> **AIM OF THE TASK**
Find the lines in the records below that contain "computer", and report each of them.

(Stored data)
▼

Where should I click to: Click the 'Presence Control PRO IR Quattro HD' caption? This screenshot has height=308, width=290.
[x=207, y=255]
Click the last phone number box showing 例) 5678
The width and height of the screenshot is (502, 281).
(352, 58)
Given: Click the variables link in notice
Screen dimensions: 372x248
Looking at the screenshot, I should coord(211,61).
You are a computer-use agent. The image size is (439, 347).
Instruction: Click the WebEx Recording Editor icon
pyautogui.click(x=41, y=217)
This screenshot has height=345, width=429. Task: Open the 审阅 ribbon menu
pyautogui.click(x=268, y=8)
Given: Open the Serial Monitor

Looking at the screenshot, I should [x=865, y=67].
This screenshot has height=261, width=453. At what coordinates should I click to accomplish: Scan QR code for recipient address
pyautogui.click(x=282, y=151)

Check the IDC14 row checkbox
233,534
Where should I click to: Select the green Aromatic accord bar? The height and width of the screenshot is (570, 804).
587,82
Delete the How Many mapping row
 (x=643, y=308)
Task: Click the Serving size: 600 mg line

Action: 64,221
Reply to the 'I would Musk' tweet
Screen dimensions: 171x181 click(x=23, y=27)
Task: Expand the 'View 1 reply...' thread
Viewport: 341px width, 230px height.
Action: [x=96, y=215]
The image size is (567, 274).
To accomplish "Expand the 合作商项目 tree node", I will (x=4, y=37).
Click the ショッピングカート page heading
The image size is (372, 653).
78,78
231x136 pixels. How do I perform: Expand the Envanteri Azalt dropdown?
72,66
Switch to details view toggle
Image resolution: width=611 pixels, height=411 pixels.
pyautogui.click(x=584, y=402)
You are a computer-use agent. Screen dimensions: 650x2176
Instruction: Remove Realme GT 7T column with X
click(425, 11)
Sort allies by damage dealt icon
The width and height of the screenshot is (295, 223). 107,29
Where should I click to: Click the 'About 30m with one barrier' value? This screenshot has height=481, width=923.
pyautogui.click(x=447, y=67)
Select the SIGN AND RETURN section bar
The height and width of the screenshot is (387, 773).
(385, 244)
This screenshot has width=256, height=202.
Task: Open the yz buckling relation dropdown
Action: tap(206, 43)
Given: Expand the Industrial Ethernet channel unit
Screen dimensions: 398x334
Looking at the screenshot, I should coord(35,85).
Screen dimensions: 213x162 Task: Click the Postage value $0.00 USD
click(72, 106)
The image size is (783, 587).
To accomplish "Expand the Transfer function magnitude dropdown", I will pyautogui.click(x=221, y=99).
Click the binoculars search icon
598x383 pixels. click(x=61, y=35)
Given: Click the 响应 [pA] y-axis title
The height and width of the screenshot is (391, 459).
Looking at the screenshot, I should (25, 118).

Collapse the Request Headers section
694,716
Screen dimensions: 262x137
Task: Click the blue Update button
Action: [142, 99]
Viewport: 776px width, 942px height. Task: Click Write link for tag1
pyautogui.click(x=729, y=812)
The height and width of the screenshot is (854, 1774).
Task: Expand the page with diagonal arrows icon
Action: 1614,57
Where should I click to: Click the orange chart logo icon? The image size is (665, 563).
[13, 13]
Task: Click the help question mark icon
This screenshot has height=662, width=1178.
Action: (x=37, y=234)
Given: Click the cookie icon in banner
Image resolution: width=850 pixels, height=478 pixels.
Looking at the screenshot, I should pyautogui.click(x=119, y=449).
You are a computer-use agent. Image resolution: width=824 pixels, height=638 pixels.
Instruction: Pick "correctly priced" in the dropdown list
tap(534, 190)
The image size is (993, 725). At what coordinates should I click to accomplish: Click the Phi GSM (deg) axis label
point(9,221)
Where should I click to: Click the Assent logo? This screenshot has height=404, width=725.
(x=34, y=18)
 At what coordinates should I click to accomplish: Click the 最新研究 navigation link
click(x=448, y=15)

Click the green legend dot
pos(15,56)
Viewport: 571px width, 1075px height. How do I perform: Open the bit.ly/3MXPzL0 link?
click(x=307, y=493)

▲

> **RESULT OF THE TASK**
You are a computer-use agent. The image size is (439, 347).
You are a computer-use agent. Screen dimensions: 650x2176
You are a computer-use agent. Image resolution: width=824 pixels, height=638 pixels.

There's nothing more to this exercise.